SELECTED TEXT
-- START --
Hackers’ Night Out: Tron Legacy

None of us are wearing EL-wire costumes. You can not imagine my relief.

Charel, Ann, Steve, Philippe, Mich, Pascal, David, Romain, David, Georges, Mike, Yves, Jeff, Kenn, Pascal

Friday night, a hacker horde descended upon Cinebelval to watch Tron Legacy in 3D. Disappointingly, but not at all rarely, the opening nights in Luxembourg tend to be weeks, if not months, behind the rest of the world. Having bravely withstood the pressure and not cheated by watching the movie first in a neighboring country, 15-some of us lined up to watch the return of the hacker classic, Tron. We had a great time, and after the film retreated to Urban Belval, a refreshingly smoke-free bar with reasonable prices and decent atmosphere.

A quick slideshow, and then on to the analysis:

As the hack-event was about watching a movie, the point of this post is provide an analysis of what we saw. I’m just going to go full bore into this. There’s no point in not trying to spoil the movie: if you want a movie review you shouldn’t be reading a blog on a hackerspace. This is a short analysis, and so we need to be on the same page. I will discuss full movie facts, including plot twists and characters.

There’s been a lot of talk on the intertubes about who can appreciate this film. After having seen it, I understand and agree: if you haven’t seen the original film, a long time ago and multiple times since then, then it’s very hard to get into the movie. There are no inside jokes, but there are lots of inside references. Moreover, the basic storyline is built on a cultural phenomena that was very powerful in those who watched it. As of yet, I don’t know anyone who didn’t grow up with Tron and did like Tron Legacy.
-- END --
DATA ROWS
-- START --
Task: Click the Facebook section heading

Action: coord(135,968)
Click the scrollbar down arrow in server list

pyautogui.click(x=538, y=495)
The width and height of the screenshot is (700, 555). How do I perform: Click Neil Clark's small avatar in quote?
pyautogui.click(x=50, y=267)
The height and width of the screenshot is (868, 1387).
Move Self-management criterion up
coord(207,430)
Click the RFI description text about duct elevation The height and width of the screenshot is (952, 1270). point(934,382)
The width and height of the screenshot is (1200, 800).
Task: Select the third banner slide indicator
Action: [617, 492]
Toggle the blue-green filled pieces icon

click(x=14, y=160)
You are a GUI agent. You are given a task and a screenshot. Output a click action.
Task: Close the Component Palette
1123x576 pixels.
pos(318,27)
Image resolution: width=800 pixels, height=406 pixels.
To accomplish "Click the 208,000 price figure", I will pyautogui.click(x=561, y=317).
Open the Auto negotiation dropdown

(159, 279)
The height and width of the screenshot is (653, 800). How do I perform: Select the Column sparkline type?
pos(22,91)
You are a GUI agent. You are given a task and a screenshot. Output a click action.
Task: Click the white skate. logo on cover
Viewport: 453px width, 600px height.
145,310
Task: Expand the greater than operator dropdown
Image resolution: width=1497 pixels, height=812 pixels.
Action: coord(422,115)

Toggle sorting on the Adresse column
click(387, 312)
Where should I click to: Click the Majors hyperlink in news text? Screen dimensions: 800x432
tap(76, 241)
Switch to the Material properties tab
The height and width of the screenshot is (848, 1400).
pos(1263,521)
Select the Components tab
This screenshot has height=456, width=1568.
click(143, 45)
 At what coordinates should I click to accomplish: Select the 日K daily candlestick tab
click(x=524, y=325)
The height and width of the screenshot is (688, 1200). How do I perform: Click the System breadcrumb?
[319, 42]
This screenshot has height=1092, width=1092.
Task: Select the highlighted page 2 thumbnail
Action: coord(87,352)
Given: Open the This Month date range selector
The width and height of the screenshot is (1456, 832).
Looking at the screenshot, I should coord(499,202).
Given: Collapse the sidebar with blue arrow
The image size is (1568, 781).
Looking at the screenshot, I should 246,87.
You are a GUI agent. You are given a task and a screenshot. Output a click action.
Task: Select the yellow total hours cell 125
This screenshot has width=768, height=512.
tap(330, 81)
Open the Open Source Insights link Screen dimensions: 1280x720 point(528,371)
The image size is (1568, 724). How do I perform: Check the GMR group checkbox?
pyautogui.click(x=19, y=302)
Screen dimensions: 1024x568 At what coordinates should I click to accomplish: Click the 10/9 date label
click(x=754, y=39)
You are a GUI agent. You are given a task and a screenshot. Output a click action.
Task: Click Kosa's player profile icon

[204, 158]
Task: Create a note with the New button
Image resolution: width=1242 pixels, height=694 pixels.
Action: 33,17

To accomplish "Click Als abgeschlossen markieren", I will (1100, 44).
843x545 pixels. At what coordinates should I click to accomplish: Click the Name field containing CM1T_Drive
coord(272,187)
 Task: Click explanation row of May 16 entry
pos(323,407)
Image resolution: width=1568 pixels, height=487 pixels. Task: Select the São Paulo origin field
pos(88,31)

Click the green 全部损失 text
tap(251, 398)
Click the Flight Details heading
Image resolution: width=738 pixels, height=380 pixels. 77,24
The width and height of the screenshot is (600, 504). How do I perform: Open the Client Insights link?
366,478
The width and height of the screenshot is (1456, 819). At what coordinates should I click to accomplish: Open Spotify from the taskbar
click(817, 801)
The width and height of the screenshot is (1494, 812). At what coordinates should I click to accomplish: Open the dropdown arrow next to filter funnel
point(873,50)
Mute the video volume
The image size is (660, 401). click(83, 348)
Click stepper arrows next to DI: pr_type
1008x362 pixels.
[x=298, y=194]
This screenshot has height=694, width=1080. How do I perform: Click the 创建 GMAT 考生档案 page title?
-- END --
EXERCISE BRIEF
Could you carry on the Tron Legacy movie-night post above from its last sentence, in the same voice, and leave the data aside?

REPLY
I went into the movie knowing only two things: 1) Jeff Bridges somehow went bad, and 2) the light cycles no longer followed the grid.

I forgive the light-cycles. In classic Khan’ian fashion, I forgot about the third dimension, and so thought that the cycles would be boring, having lost their gut-wrenching turning ability. Fortunately, the screen-writers didn’t forget, and they used the ramps and multiple levels to phenomenal advantage. The light cycles are beauty incarnate, and the entire scene is thrilling and engaging, except the end, when suddenly Disney felt they needed to save the main character from mortal peril with a Deus Ex Machina plot device. In spite of this pathetic end to the scene, this is a scene I could watch ten times over and not be bored.

Likewise, the storywriters found a good reason for why Jeff Bridges turns evil, and why such an innerly-corrupted entity would be in charge of the Grid in the first place. Jeff Bridges wanted perfection and so he got it– be careful what you wish for. Of course, the real Jeff Bridges realizes his error in classic hokey fashion, thus purging his soul and winning salvation in the last seconds.

So this basically describes the movie: phenomenal beauty with tantalizingly good story lines– story lines which utterly fail to fulfill their promise. Let’s talk about the first:

The movie visuals are stunning. In the world, there is “eye candy”, and there is “art”. Tron Legacy is clearly the latter. No matter the cultural value of the film’s storyline, the artistic value will be felt for years to come. We’re not talking fan art, such as el-wire costumes or light-cycle body kits, we’re talking about the H.R. Giger effect, where the costumes and set design instantly burn themselves into your subconscious, spreading throughout your aesthetic sense, ever so subtly changing everything.

But the plot lets you down. This movie is not a classic. There’s too much glamour, too much energy, too much style, too much too much. Tron achieved something Tron Legacy never will, because it didn’t get caught up in trying to sell Tron based on what market demographics said to do. It had a great story, and didn’t get distracted. Much of what happened was unpredictable, and original.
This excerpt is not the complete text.